治験受託件数増加のために、学内の各診療科代表者あてにさらなる依頼を行う等の対策により、治験受託件数の増加を図っている。また、臨床研究については、大学と共同で臨床研究審査システムの導入を行い、研究者の利便性の向上と臨床研究全般の推進を図っている。
また、将来にわたり、患者さんに最良かつ最先端の医療を提供するとともに、地域医療に貢献し、産業医科大学病院のさらなる発展を遂げるため、令和6年4月に継続寄附システムとしての「産業医科大学病院支援募金」制度を設けた。院内掲示や大学ホームページに掲載して広く周知し、引き続き広報活動の充実を図る。
② 施設・設備及び機器等の整備計画の適正化と費用の抑制
1)自院の役割・機能等に応じた施設・設備・機器等の整備計画の適正化
施設、設備については、急性期診療棟を令和5年度に開院し、手術室、周産期、急性期病床の整備を行った。
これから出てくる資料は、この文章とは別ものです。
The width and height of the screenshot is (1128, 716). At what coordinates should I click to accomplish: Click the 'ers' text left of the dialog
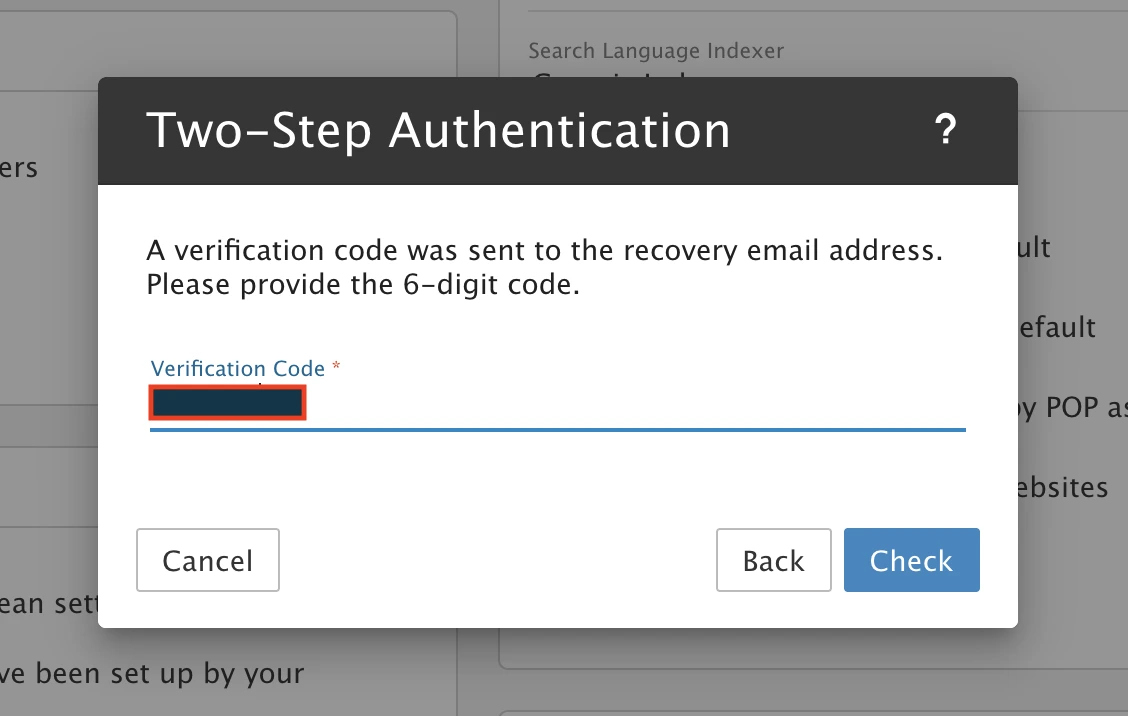[19, 168]
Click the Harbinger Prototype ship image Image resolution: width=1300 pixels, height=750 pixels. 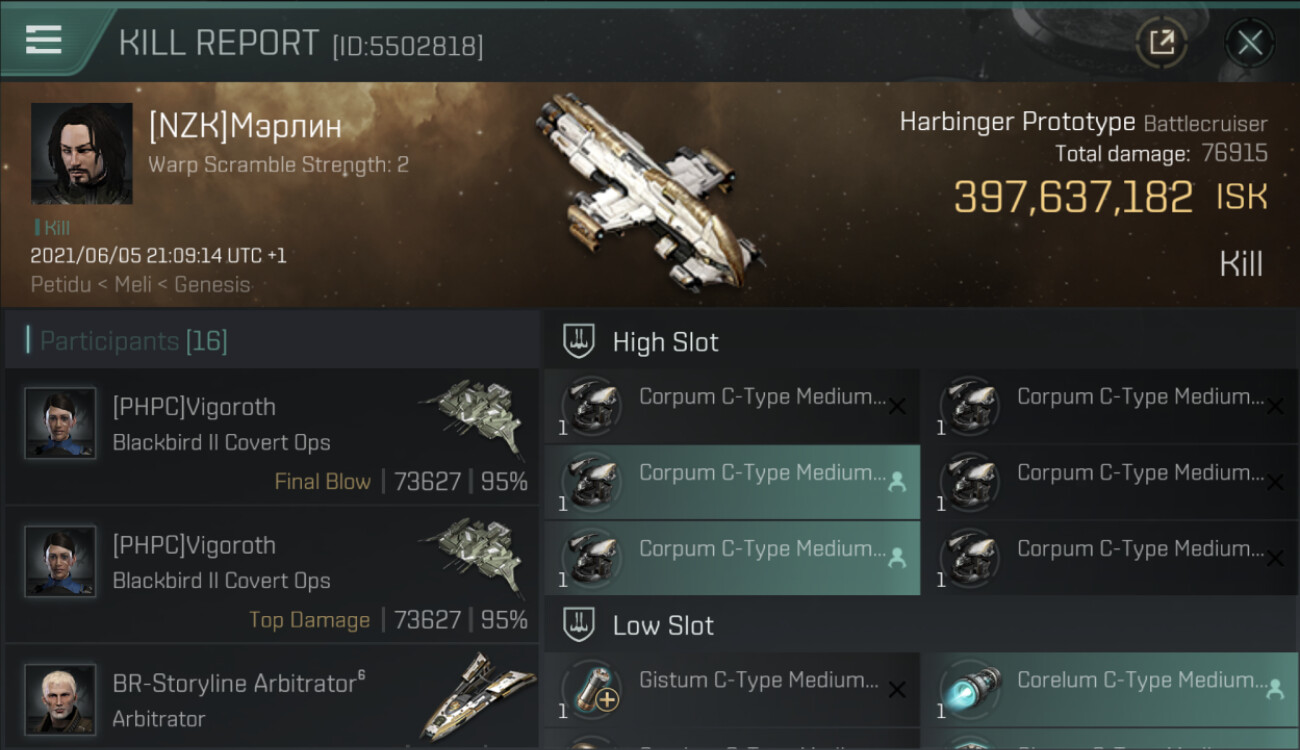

今後はキャンパスマスタープラン2023に基づき、大学病院本館の全面的刷新となる大学病院Ⅱ期棟の建設を見据え、病院本館基幹設備の更新、改修の必要性を精査し、高度急性期診療を維持するための施設設備について、計画的な整備を図る。
医療機器については、診療機能維持のために必須な医療機器の計画的更新を今後も行うが、その必要性や管理手法(集中管理による台数抑制)については、適宜検討し、効率的運用と費用の抑制も図る。
今般、高度医療人材養成事業により手術支援ロボット「ダヴィンチ」の2台目を導入することとなり、さらに医療圏内のがん診療の向上のためリニアックの更新も行うこととしており、新規医療技術や先進医療レベルへの対応、地域医療の向上のための新規機器(医師の教育・技術習得も含めて)の導入・増設も検討し実施する。
2)3)費用対効果を踏まえた業務効率化・省エネルギー化に資する設備等の導入/導入後の維持管理・保守・修繕等も見据えた調達と管理費用の抑制
病院本館の施設設備の更新について、大学病院Ⅱ期棟建設時期を見据えて更新の有無を検討し、業務効率化・省エネルギー化の観点と更新後の維持管理費用まで含めた費用対効果を検討し、更新・維持管理費用の抑制を図る。また、更新の検討については、学内役員会等の審議を経て決定する。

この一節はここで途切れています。